My mother died as a result of a massive radiation overdose and while everyone was in full agreement that the overdose was malpractice because the radiologist made huge mistakes... I couldn't find one lawyer willing to take my case for malpractice. We even had a medical review board say it was malpractice but the only thing lawyers were willing to do was file wrongful death which would require up to $40,000.00 from me or more because of all the appeals doctors have.

Then two years ago, a doctor put me on incorrect medications that aren't supposed to be mixed. Ruined my health, cost me my job and I lost everything. I am now permanently disabled fighting for Social Security and Medicare and had to fight to get food stamps and help from HUD which gives preferential treatment to women and families over single men. Could I sue? Not one lawyer would take my case even though they and others again confirmed malpractice.

I do not know what states people are from who are blabbering on about what doctors pay for medical malpractice insurance but let me tell you that in my state a large number of people are on disability because of these quacks and here they literally do have a license to kill... and they use that license quite often.

- anon33995
9
There is a fourth, and very significant way to reduce the costs of medical practice. The law governing malpractice must be changed to limit the ridiculously large settlements made in the USA, and something must be done to reduce the number of malpractice cases. Part of that would require nuisance suits to be recognized for what they are, and be thrown out.

US citizens are the most litigation prone on the planet.

- anon32653
8
I am also a bit annoyed by the first comment to this post. My dad is a doctor, and I am an engineer. I have an enormous amount of respect for my dad. He has told me about the years that he was in medical school and residency. He said during those years he was so broke he was meticulous about turning off lights in his tiny apartment so he could save money on his electric bills. He drove an old van for years that only had a driver's seat in it until he met my mom (too much money to put in the additional seats when they weren't needed!)

These people suffer to get to where they are. I think that someone who has to go through a decade of extremely difficult training during which time other people are living a comfortable lifestyle deserve to be paid a lot more than the average person who does not have these special skills.

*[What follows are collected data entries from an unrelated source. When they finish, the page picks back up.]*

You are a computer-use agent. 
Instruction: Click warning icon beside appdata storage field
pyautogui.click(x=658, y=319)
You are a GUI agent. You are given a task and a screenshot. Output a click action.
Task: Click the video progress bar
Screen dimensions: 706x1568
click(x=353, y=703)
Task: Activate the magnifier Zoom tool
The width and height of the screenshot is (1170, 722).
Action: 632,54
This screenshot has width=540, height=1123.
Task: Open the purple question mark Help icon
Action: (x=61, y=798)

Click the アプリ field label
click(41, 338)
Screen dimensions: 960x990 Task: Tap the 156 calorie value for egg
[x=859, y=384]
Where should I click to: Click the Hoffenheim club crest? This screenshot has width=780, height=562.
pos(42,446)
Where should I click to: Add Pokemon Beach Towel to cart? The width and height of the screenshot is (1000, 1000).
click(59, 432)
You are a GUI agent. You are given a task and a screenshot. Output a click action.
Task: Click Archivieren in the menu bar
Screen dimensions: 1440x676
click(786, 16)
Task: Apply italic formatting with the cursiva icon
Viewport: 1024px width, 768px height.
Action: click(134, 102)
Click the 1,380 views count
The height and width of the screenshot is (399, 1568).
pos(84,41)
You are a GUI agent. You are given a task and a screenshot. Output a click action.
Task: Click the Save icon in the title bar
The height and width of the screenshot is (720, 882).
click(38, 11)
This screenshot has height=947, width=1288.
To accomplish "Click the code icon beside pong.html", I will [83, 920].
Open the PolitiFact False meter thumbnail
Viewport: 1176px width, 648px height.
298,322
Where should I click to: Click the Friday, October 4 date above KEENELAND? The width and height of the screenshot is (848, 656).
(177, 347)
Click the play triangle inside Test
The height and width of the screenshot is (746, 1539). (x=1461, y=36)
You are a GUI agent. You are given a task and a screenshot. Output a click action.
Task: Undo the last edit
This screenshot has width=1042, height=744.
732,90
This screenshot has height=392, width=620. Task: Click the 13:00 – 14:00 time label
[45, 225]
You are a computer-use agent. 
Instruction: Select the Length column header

Also about the "does the engineer save the life by creating the heart monitor" comment, I feel that the heart monitor can only save someone's life if there is someone else there (a doctor) who can interpret what the signals on that heart monitor mean to the patient. Engineers do not directly hold human lives in their hands and they are not often sued by people if their machine or building fails. Doctors are sued by patients all the time. My dad has had 3 trivial lawsuits this year (all 3 he won). Actually one of those lawsuits was caused by a faulty piece of equipment that failed and caused my dad to make a slightly different diagnosis than he would have if the equipment had worked properly. My dad got sued, but the company that made the equipment was ignored.

- anon30861
7
None of you seem to think of how long it takes for a doctor to finally start making the "attending" level salaries. I am a doctor in a 6th year of post-medical school training, a fellow in a surgical specialty, on 24-hour emergency call *every other day*!!! My current takehome pay, after all the licensing, liability and health insurance fees have been subtracted, is barely exceeding $35,000 a year. This is for someone who is close to 40 years old with 3 children.

Yes, once all the training is completed I expect to make a decent salary. For now, however, I still have medical school debts to pay off and it was not until last year that I was able to upgrade from a Geo Metro to something larger and safer to drive. I suppose people like you think I will be overpaid once I go into private practice. On my part, after working 60-80 hour work weeks all these years, answering countless calls to the trauma bay at 3AM, fixing people's injuries in the operating room regardless of weekends or holidays, and averaging <$20,000 in annual income over the past 10 years, a 6-figure salary sounds like an appropriate compensation.

- anon30855
6
Why do American doctors make so much? Why do American doctors believe they are entitled to a higher salary than their colleagues in other countries or other professions?

Isn't the satisfaction of doing a good job helping others enough? Do you really want people in any profession working in it just for the money?

As for the comparison with Engineers - how much time and expense in educating a professional (engineer or doctor) can vary considerably depending on the country. Consider this: Does an engineer who designs a stable bridge save each life that crosses it? Will he not be held responsible for the lives lost if that engineer's bridge fails?

Does the Engineer who designs the heart monitor save the life, or does the doctor?

- anon30179
5
I am an engineer and have friends and family members who are docs. I can truly appreciate the amount of work, persistence, sacrifices that go into becoming a doctor and thereafter.

I think they deserve to be paid better than the rest of us.

- anon27947
4
To those who suggest that we should increase the supply of doctors, there is one limitation no one seems to mention: you need to be exposed to a large volume of cases to be properly trained, particularly for surgeons.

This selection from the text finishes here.